▸ Instrução
Por favor, cite na íntegra e sem nenhuma alteração o trecho abaixo sobre a violência na campanha eleitoral do México.

▸ Trecho fornecido
---
Atrás dela nas pesquisas está a ex-senadora Xochitl Gálvez, do partido conservador PAN, que representa uma coalizão de partidos de oposição.
Mas o que deveria ser comemorado como uma eleição inovadora foi ofuscado pela campanha eleitoral mais sangrenta da história do México, e pelos altos níveis de violência em todo o país.
Pelo menos 34 candidatos políticos ou postulantes foram assassinados desde junho de 2023, enquanto gangues tentam influenciar aqueles que estão chegando ao poder, segundo um relatório do grupo de pesquisa Laboratorio Electoral, que também registrou centenas de ataques a candidatos e pessoas relacionadas ao processo eleitoral atual.
E embora a taxa de homicídios tenha caído no México entre 2019 e 2022, em números absolutos, o país ainda está se recuperando de níveis historicamente altos de homicídios, com cerca de 30 mil pessoas assassinadas a cada ano, segundo especialistas.
O desafio central para a próxima presidente será convencer os eleitores de que ela pode acabar com a impunidade quase certa no México; cerca de 95% de todos os crimes no país ficaram sem solução em 2022, de acordo com o think tank México Evalua.
---
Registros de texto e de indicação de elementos
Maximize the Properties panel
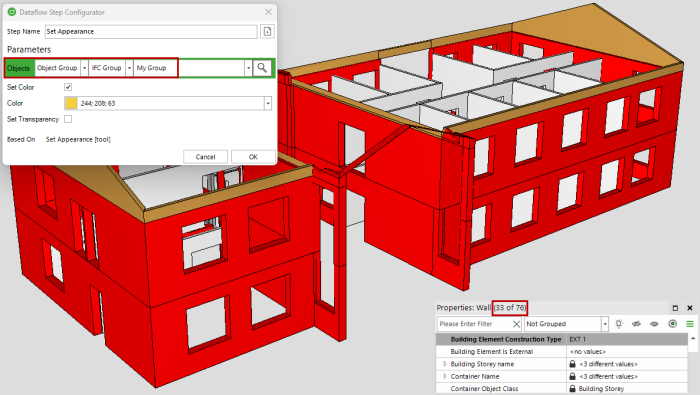Screen dimensions: 700x395 (675, 308)
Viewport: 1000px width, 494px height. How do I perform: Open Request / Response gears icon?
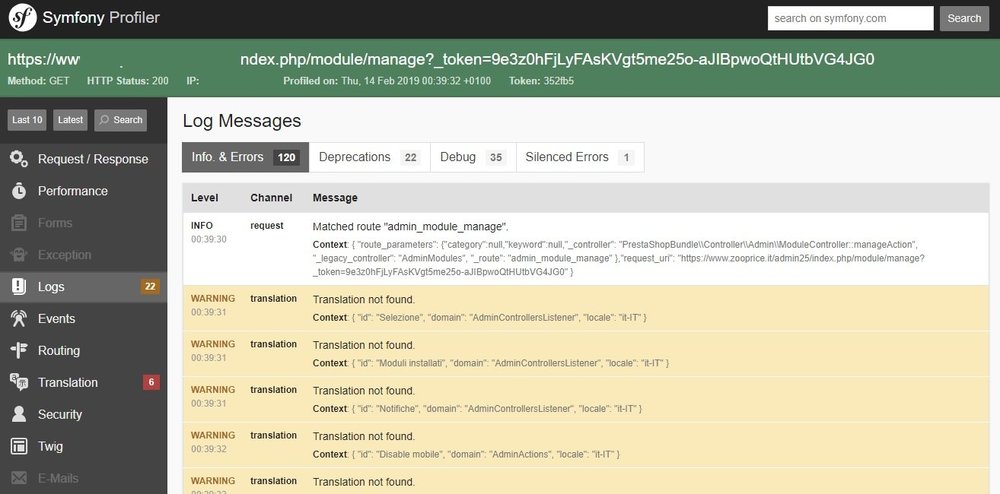[18, 159]
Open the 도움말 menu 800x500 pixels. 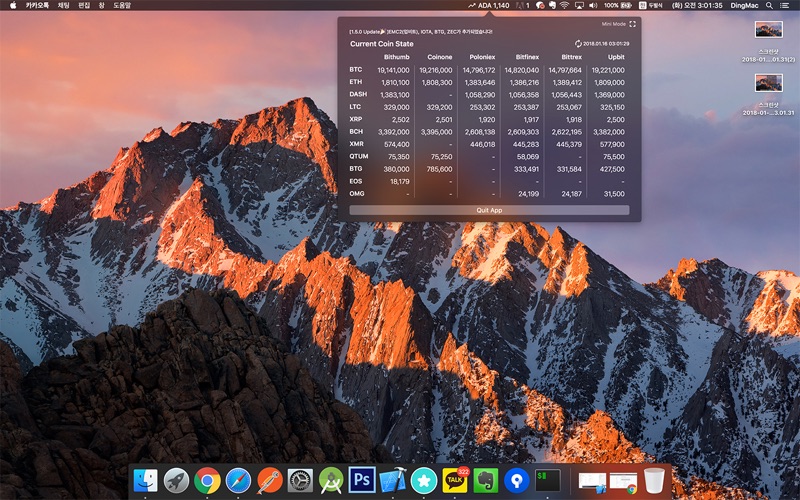coord(122,6)
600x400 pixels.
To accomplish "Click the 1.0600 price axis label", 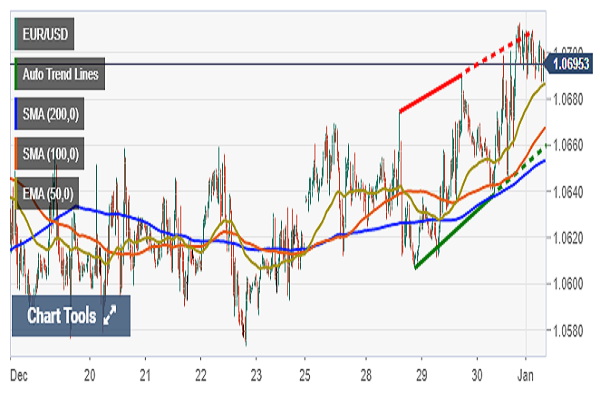I will click(x=570, y=284).
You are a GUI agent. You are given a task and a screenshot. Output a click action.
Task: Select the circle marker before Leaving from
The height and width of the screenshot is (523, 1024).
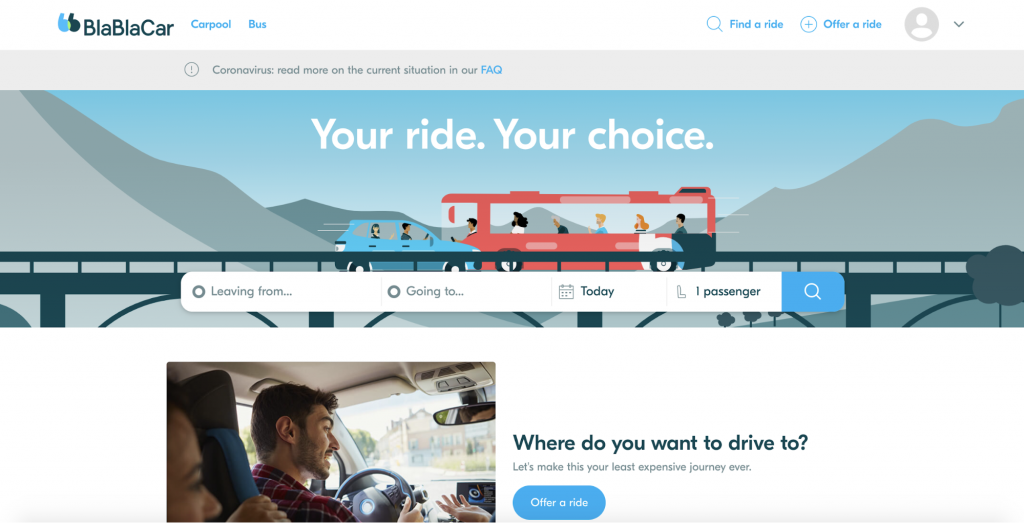(199, 291)
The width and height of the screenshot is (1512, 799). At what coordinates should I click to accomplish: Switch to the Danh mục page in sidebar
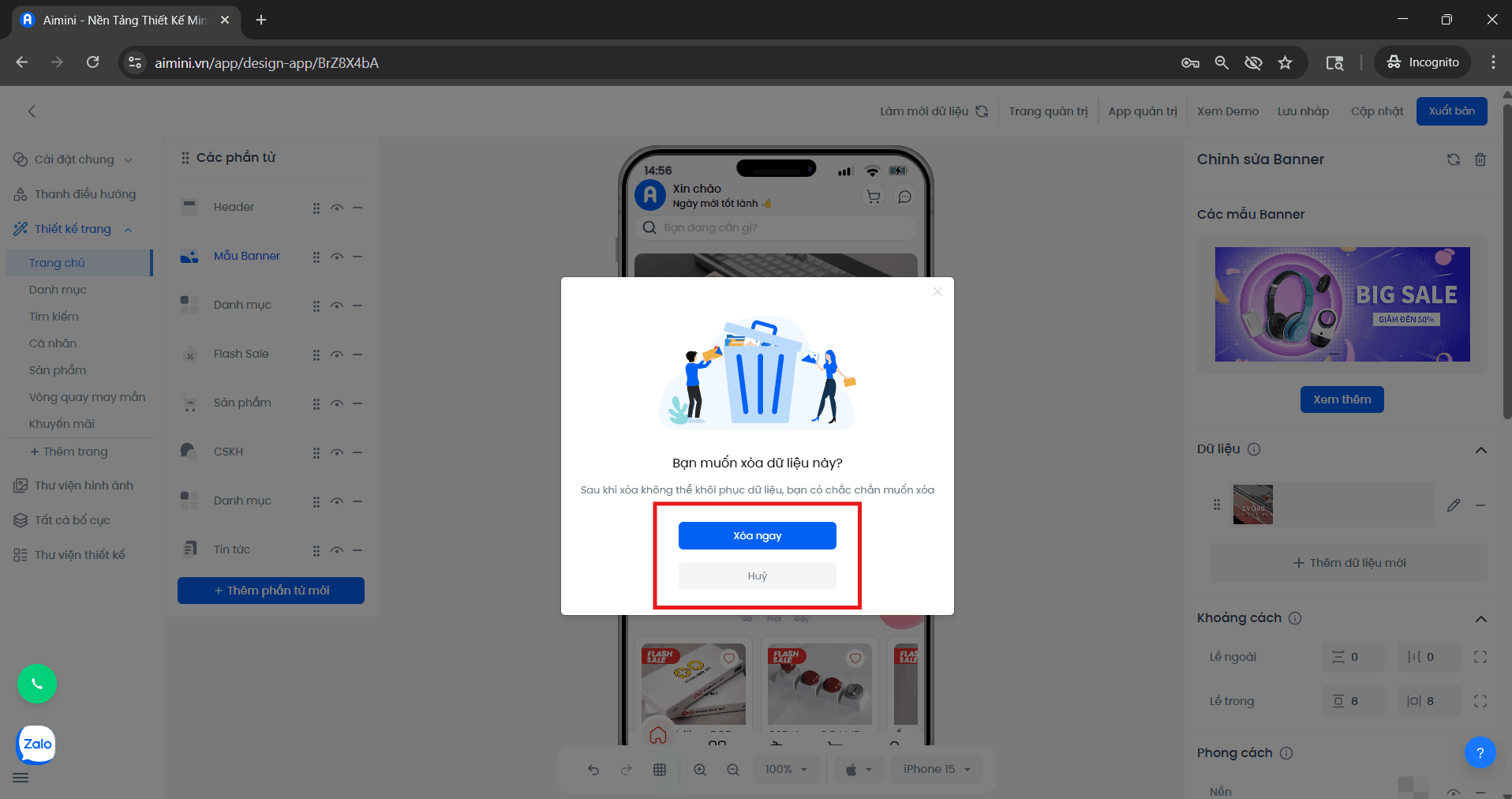coord(57,289)
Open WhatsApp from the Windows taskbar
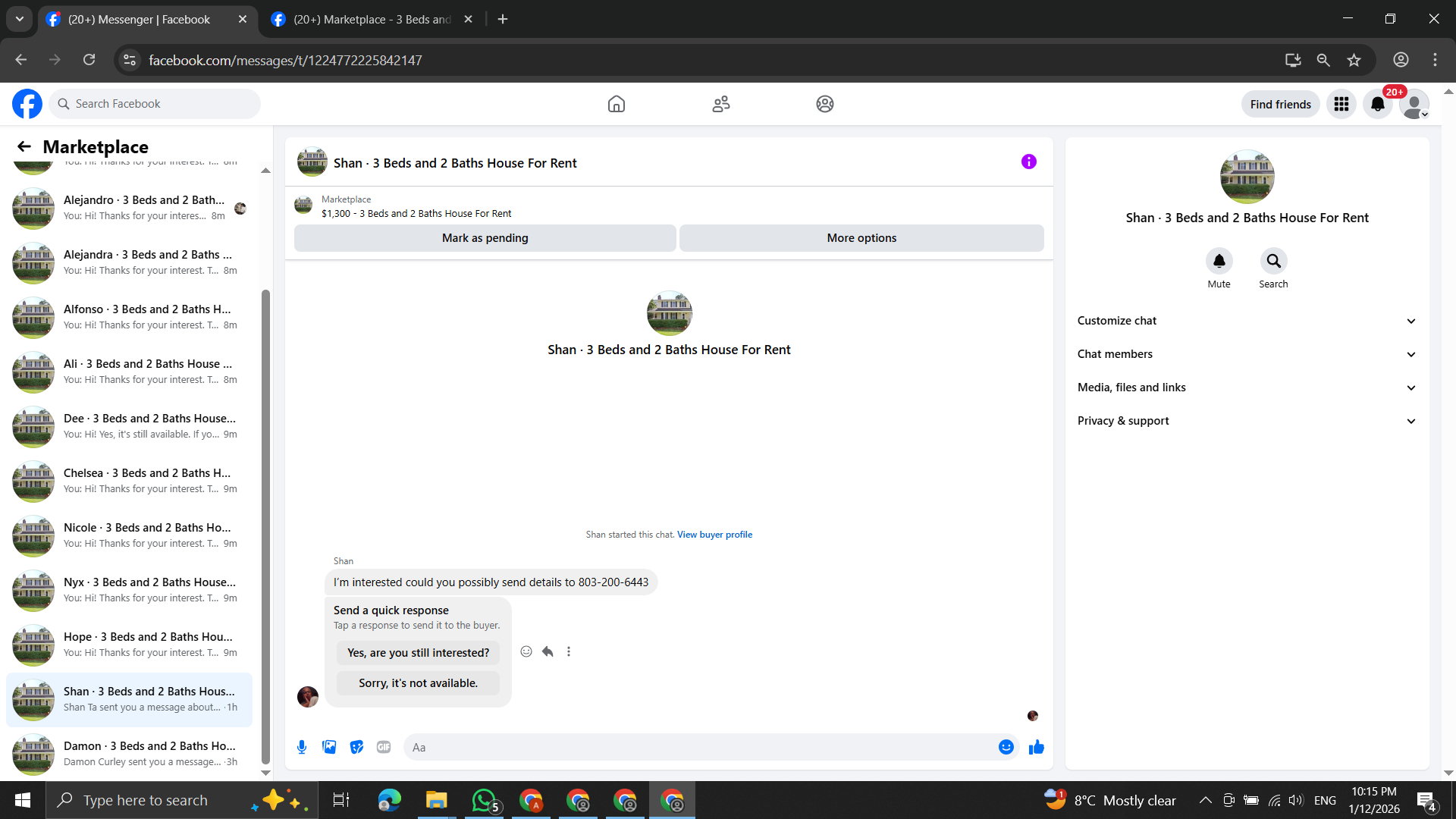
---
▸ Solução
Atrás dela nas pesquisas está a ex-senadora Xochitl Gálvez, do partido conservador PAN, que representa uma coalizão de partidos de oposição.
Mas o que deveria ser comemorado como uma eleição inovadora foi ofuscado pela campanha eleitoral mais sangrenta da história do México, e pelos altos níveis de violência em todo o país.
Pelo menos 34 candidatos políticos ou postulantes foram assassinados desde junho de 2023, enquanto gangues tentam influenciar aqueles que estão chegando ao poder, segundo um relatório do grupo de pesquisa Laboratorio Electoral, que também registrou centenas de ataques a candidatos e pessoas relacionadas ao processo eleitoral atual.
E embora a taxa de homicídios tenha caído no México entre 2019 e 2022, em números absolutos, o país ainda está se recuperando de níveis historicamente altos de homicídios, com cerca de 30 mil pessoas assassinadas a cada ano, segundo especialistas.
O desafio central para a próxima presidente será convencer os eleitores de que ela pode acabar com a impunidade quase certa no México; cerca de 95% de todos os crimes no país ficaram sem solução em 2022, de acordo com o think tank México Evalua.